### What is expected:
For this exercise, restate word for word only the lines from the one containing "Given: Open the Facebook news feed icon" through the last line below. Pictures do not get copied.

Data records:
┄┄┄┄┄┄┄┄┄┄┄┄┄┄┄┄┄┄┄┄
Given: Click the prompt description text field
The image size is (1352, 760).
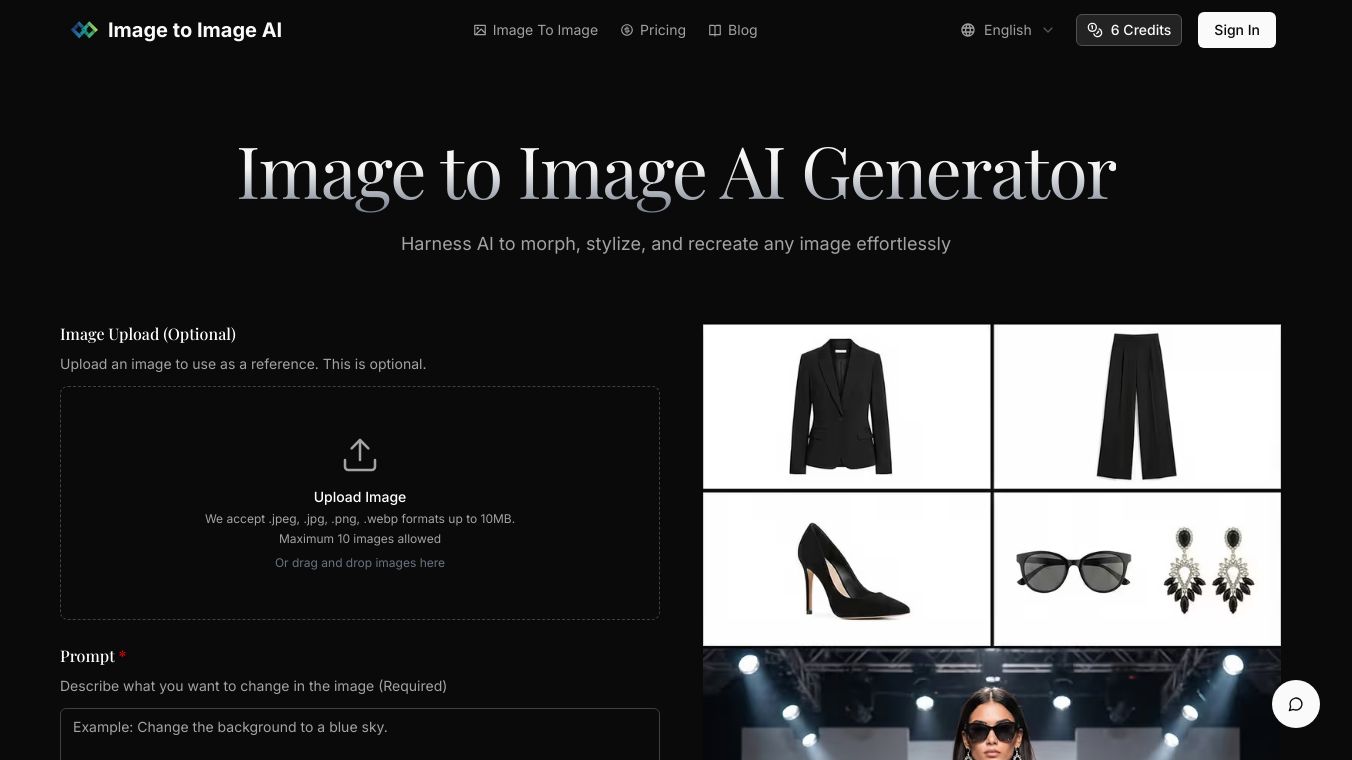Looking at the screenshot, I should pyautogui.click(x=360, y=734).
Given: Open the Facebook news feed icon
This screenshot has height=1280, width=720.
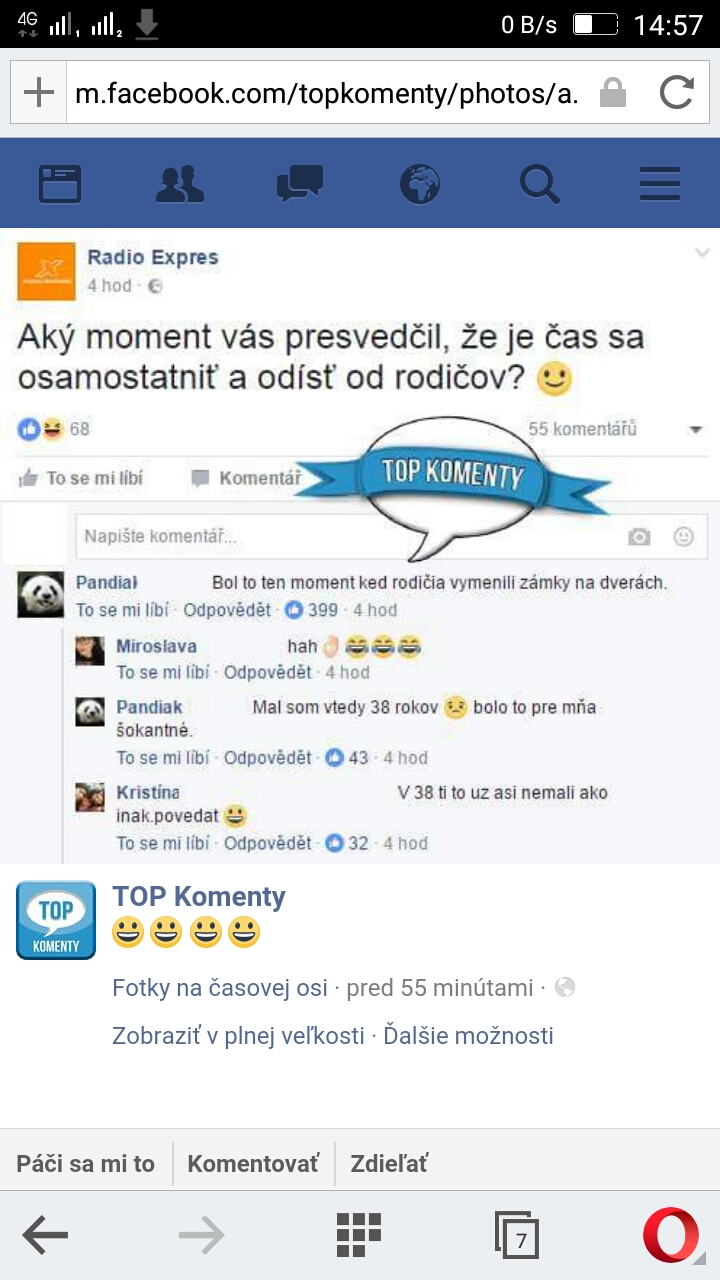Looking at the screenshot, I should point(60,184).
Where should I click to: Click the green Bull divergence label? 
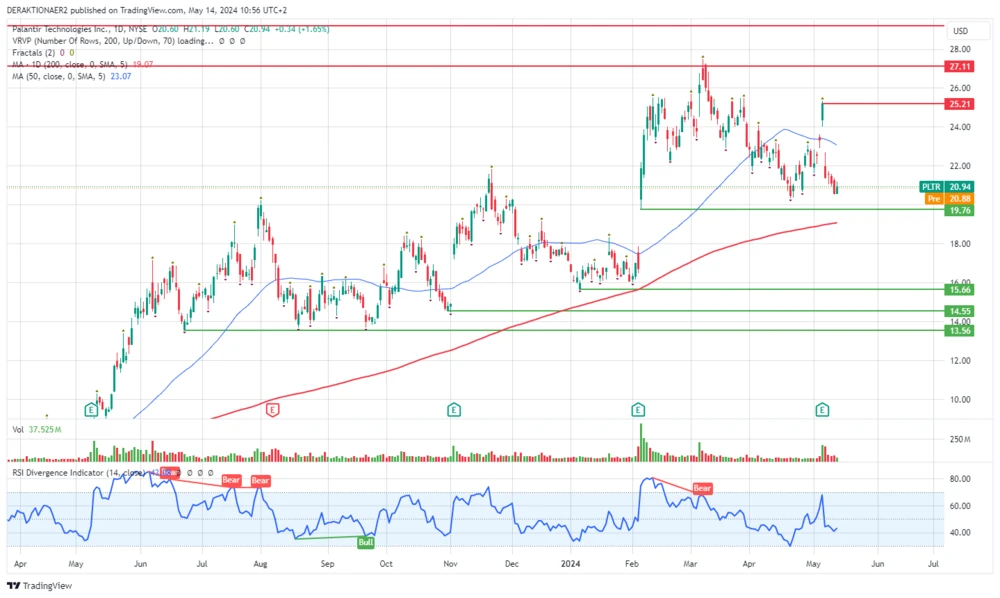pos(365,541)
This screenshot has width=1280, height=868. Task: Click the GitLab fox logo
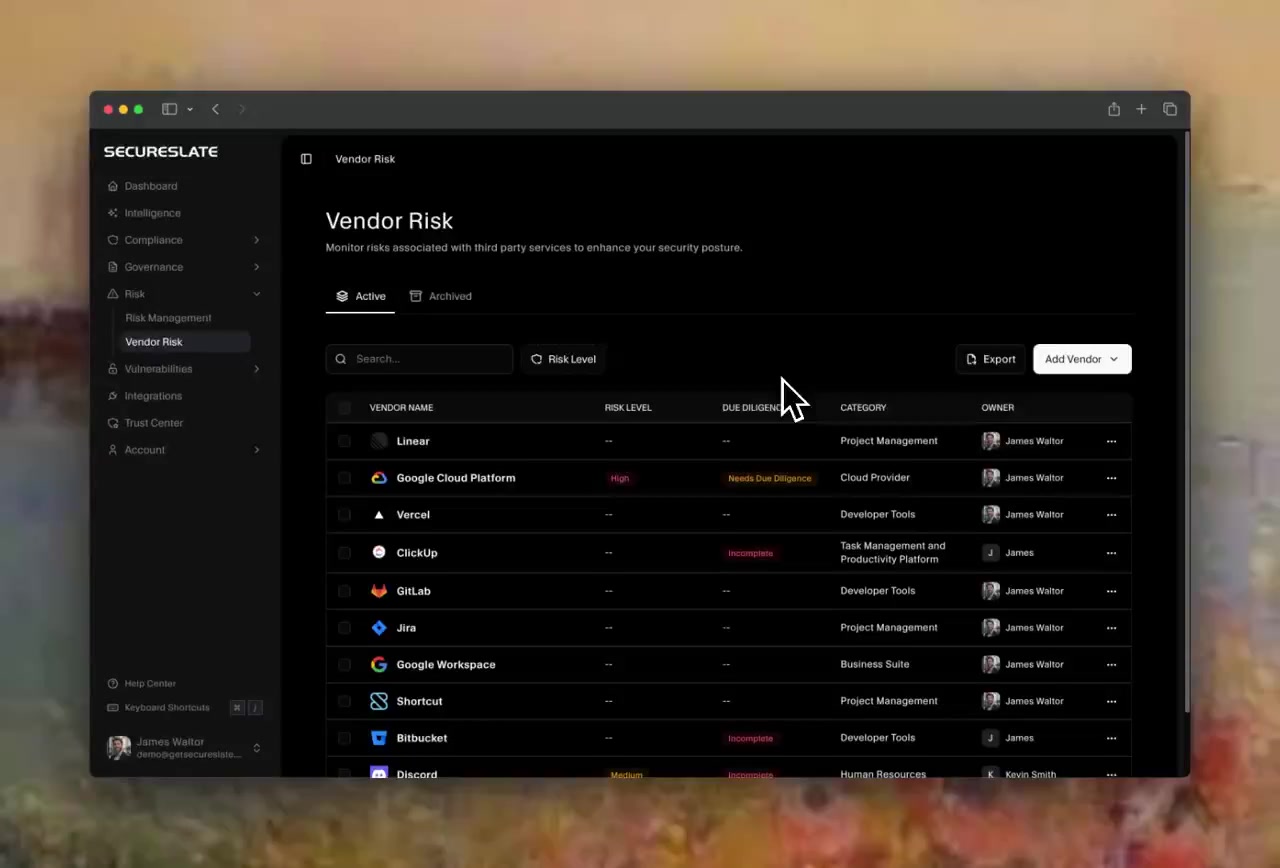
┄┄┄┄┄┄┄┄┄┄┄┄┄┄┄┄┄┄┄┄
### Task solution:
Given: Open the Facebook news feed icon
This screenshot has height=1280, width=720.
Looking at the screenshot, I should point(60,184).
Where should I click to: Click the green Bull divergence label? 
pos(365,541)
This screenshot has width=1280, height=868. Task: Click the GitLab fox logo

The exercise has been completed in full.